I oftentimes find myself try to explain what do I do for living to foreign people to tech industry.
How do you explain SRE then? In this post, I’ll try to describe it in simple terms.
SRE are developers with operations responsibilities. They are in-charge of production environment, to keep it up and running.
A business, by definition, sells a product or a service.
Many of them these days has their business online. You can order almost anything through the internet. Very popular world scale services are Google and Amazon. They are available for you no matter where you are (almost).
You, the client, consumes a service. You use Google to search for interesting stuff or things you need (a nice restaurant). You read the news at your favourite news site or shop online at Amazon.
These companies serves you through the Internet. It seems to be they are online 24/7, 365 days a year. Pause for a second, and think about it. Isn’t that magical? it’s like a store that is always open, but easier to access - to enter the store you don’t need to leave your house.
Now that we have defined what a (online) service is, we can cover the 4 core concepts SRE’s are usually accounted for. I say usually, because responsibilities may be different between companies.
What does this mean anyway?
as SRE, we design the infrastructure for the product. We decide which hardware to use, do the capacity planning with room to grow as needed, etc.
One requirement is to make it reliable and resilient so service downtime is minimized as much as possible.
We try to eliminate any single-point of failures a long the road (from hardware to application). Always have redundancy for your infrastructure, so if something fails - be it hardware, network or software - the system can quickly recover from it.
SRE’s knows things break down. They are the ones who gets called when something critical is not working.
It is our job to recognize possible failures along the way and mitigate them ahead of time when that's possible.
Online services are composed from multiple applications or features. Today, many applications run on distributed systems. We need visibility to what’s going on.
In order to meet this, we use monitoring systems that expose the service’s health. These usually looks like dashboards from control room in the movies.

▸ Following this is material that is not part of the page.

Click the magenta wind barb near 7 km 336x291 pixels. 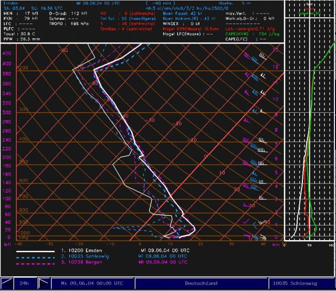pos(247,141)
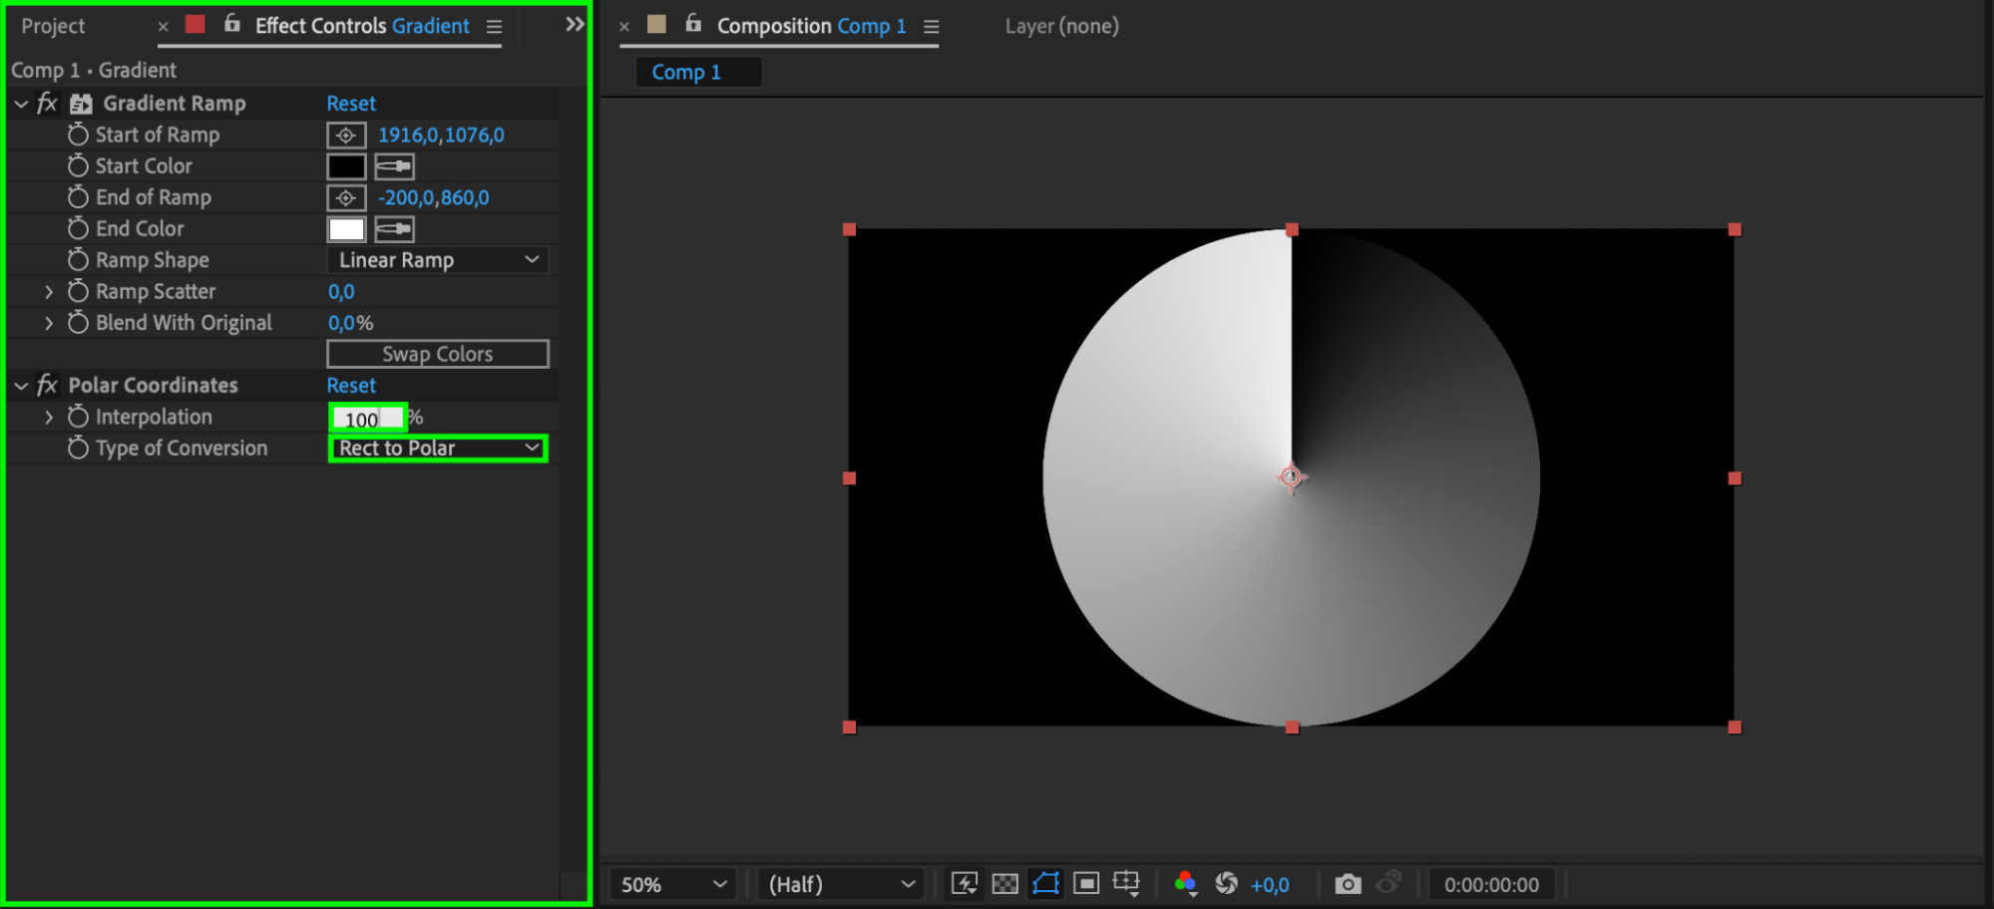The image size is (1994, 909).
Task: Click the Start of Ramp point picker crosshair
Action: tap(346, 136)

Using these systems we define alerts - for example, we know how to recognize unhealthy patterns in the application, or hardware failures. The alert system sends us notification when things break (by email, sms, phone, etc.), instead of having someone to watch the dashboards all day long and yell :)

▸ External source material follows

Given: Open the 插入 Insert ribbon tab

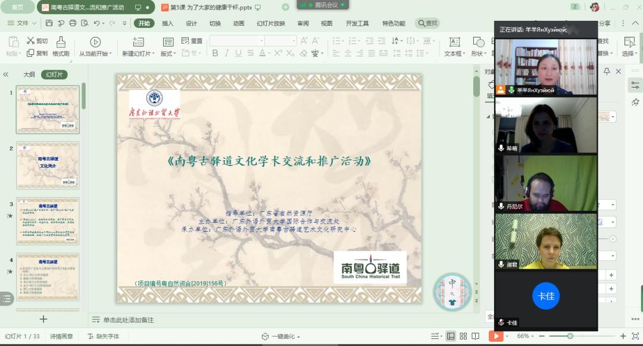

Once in a while, these services release new features and security updates. Like a change to the UI or an addition of new buttons. These changes require a software update that happens behind the scene, most of the time without user interruptions.
Changes to the system introduce some risk, but they also introduce new features and bug fixes clients are waiting for. This leads us to -> deployment strategy.
We define a software deployment strategy so software updates (installation of a new software) are to be successful, and when they are not to recover quickly.
Of every change we make to the system, we always keep in mind “how do we recover from this if something goes wrong?”
Then combining the two (software deployment and recovery) procedures into a “playbook”, which can be taught of as a task list to execute. Last, we
automate this to ease the process.
This concept is, in my opinion the most important one. Once we formalize a procedure in our daily work, if we repeat it we want to automate it. This allows us to spend our time on more important domains (research, development) rather than doing the task repeatedly. Let’s abstract that.
When we have a “problem” or a “task” on our desk, we prefer to solve it one time only. This is made possible by coding it. So, as SRE’s we always prefer to code things rather than performing them manually, even tough this requires more of our time when solving the problem the first time.
For example, using our monitoring and alert systems, we get notified when things do not work as expected. We can use these to trigger some code that handle the issue. Simple example is, if the application crash (becomes unavailable) automatically start it. It will bring the service back up for customers, while we can debug what happened later.
The systems reliability - simply make sure the service is online and serving customers. Grow the infrastructure as needed, while keeping things on the budget. A lot of things happen behind the scene to make it like that.
Monitoring - we design, develop and integrate tools that gives us visibility of what’s going on in the system. Multiple graphs and counters that help us to know the status.
Automate everything - this goes without saying. If you have automated a task, you would only spend 'thinking' time on the 'problem' once.
If I had needed to describe SRE role in a short paragraph, it would probably be this:
SRE is responsible for keeping the service up and provide the ability to release software faster while reducing the risk involved with it using tools and deployment strategies. In order to achieve that, we write code 🧞
I hope now on the next occasion you meet someone with SRE title, you would know a little better what their role is all about.